LIST OF TASKS
A) Please list every person named in the UK visa article below.
B) Answer these questions using the UK visa article below, one answer per line:
(i) From which day can Ukrainians with passports apply for UK visas online?
(ii) What phrase did Yvette Cooper use for the speed of the UK's response?
(iii) What example of biometric data is given?

Ukrainians with passports can apply for UK visas online

  • By Doug Faulkner
  • BBC News
Video caption, Ukrainians with passports will be able to apply for UK visas online from Tuesday - Priti Patel

Ukrainian refugees who have passports will be able to apply for UK visas online from Tuesday, says Priti Patel.

The move has been done with the approval of the security services, the home secretary told MPs.

It will only apply to people applying under the scheme where they can join family members already in the UK.

The speed of the UK's response has been criticised, with Labour's Yvette Cooper calling it a "total disgrace".

Ms Patel said those applying online would be able to give their biometric data, such as fingerprints, once in the UK - allowing visa application centres to focus on those without passports.

No further details were given about how a second scheme for refugees, in which people and organisations could sponsor Ukrainians to come to the UK, would work or when it would begin.

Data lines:

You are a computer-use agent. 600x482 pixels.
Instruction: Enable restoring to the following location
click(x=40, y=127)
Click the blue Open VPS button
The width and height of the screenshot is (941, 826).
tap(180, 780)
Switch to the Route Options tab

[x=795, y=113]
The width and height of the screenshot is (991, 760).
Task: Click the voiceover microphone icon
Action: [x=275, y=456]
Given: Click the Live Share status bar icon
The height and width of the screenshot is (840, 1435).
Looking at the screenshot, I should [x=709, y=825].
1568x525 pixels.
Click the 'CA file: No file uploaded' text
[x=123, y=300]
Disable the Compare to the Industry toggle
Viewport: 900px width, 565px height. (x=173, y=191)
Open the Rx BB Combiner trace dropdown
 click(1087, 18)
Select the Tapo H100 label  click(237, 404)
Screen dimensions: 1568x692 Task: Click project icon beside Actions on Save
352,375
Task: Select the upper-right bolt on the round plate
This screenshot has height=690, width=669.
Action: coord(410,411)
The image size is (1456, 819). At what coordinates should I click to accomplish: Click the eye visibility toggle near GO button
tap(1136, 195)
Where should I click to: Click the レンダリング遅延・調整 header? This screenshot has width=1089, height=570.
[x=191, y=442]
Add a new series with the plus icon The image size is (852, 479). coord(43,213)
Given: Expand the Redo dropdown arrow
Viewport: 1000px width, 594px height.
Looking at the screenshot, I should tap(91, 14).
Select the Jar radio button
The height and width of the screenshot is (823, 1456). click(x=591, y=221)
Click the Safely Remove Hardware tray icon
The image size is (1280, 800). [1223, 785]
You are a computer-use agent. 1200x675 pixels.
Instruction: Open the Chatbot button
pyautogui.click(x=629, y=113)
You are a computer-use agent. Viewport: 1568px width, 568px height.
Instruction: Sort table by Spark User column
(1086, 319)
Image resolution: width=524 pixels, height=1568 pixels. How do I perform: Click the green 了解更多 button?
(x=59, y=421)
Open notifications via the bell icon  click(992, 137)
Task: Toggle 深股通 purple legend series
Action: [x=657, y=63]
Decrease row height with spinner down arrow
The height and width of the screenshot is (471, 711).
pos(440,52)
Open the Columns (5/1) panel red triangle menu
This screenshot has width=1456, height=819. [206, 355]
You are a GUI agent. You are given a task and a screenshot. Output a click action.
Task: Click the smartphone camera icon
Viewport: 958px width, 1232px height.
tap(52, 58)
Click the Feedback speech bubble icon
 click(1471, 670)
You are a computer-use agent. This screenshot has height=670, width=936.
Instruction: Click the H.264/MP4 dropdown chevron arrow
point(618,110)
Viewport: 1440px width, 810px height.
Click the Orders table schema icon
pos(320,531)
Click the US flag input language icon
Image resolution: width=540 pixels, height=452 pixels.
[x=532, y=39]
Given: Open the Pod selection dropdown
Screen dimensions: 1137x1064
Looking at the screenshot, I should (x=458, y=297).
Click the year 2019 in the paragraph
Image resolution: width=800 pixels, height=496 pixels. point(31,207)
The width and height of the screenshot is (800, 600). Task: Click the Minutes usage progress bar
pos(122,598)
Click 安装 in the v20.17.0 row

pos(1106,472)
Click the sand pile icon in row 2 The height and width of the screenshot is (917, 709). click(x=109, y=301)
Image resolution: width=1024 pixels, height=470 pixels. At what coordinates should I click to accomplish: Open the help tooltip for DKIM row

RESULTS FOR THE EXERCISE
A)
Doug Faulkner
Priti Patel
Yvette Cooper

B)
(i) Tuesday
(ii) "total disgrace"
(iii) Fingerprints